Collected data
····················

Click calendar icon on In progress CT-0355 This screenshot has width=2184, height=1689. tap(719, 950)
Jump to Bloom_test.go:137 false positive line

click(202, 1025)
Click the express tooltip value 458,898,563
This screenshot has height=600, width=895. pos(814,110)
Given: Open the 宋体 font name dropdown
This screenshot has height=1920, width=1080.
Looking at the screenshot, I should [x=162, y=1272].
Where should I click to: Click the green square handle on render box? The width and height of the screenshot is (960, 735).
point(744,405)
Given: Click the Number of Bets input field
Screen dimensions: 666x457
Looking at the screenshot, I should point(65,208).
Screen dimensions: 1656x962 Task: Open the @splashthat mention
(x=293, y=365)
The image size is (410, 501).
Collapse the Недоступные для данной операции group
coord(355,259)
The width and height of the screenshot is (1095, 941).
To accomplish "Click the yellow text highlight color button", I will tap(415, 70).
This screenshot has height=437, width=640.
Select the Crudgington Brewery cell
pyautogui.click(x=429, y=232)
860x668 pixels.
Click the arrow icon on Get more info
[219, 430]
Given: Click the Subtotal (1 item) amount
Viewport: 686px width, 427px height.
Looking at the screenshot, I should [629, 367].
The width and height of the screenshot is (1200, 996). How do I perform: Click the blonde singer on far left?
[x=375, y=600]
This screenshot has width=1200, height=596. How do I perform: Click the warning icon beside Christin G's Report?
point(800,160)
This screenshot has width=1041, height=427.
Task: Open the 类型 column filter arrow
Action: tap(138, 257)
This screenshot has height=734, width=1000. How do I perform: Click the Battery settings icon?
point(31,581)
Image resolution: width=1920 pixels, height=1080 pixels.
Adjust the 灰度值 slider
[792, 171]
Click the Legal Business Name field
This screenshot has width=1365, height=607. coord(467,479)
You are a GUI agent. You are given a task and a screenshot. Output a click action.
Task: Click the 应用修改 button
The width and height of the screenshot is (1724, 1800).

····················

▸ REQUIREMENTS:
Update the listing above by replacing each instance of "Screen dimensions" with "Display size", and leave everything else unchanged.

▸ ANSWER TO THIS TASK:
Click calendar icon on In progress CT-0355 This screenshot has width=2184, height=1689. tap(719, 950)
Jump to Bloom_test.go:137 false positive line

click(202, 1025)
Click the express tooltip value 458,898,563
This screenshot has height=600, width=895. pos(814,110)
Given: Open the 宋体 font name dropdown
This screenshot has height=1920, width=1080.
Looking at the screenshot, I should [x=162, y=1272].
Where should I click to: Click the green square handle on render box? The width and height of the screenshot is (960, 735).
point(744,405)
Given: Click the Number of Bets input field
Display size: 666x457
Looking at the screenshot, I should point(65,208).
Display size: 1656x962 Task: Open the @splashthat mention
(x=293, y=365)
The image size is (410, 501).
Collapse the Недоступные для данной операции group
coord(355,259)
The width and height of the screenshot is (1095, 941).
To accomplish "Click the yellow text highlight color button", I will tap(415, 70).
This screenshot has height=437, width=640.
Select the Crudgington Brewery cell
pyautogui.click(x=429, y=232)
860x668 pixels.
Click the arrow icon on Get more info
[219, 430]
Given: Click the Subtotal (1 item) amount
Viewport: 686px width, 427px height.
Looking at the screenshot, I should [629, 367].
The width and height of the screenshot is (1200, 996). How do I perform: Click the blonde singer on far left?
[x=375, y=600]
This screenshot has width=1200, height=596. How do I perform: Click the warning icon beside Christin G's Report?
point(800,160)
This screenshot has width=1041, height=427.
Task: Open the 类型 column filter arrow
Action: tap(138, 257)
This screenshot has height=734, width=1000. How do I perform: Click the Battery settings icon?
point(31,581)
Image resolution: width=1920 pixels, height=1080 pixels.
Adjust the 灰度值 slider
[792, 171]
Click the Legal Business Name field
This screenshot has width=1365, height=607. coord(467,479)
You are a GUI agent. You are given a task and a screenshot. Output a click action.
Task: Click the 应用修改 button
The width and height of the screenshot is (1724, 1800).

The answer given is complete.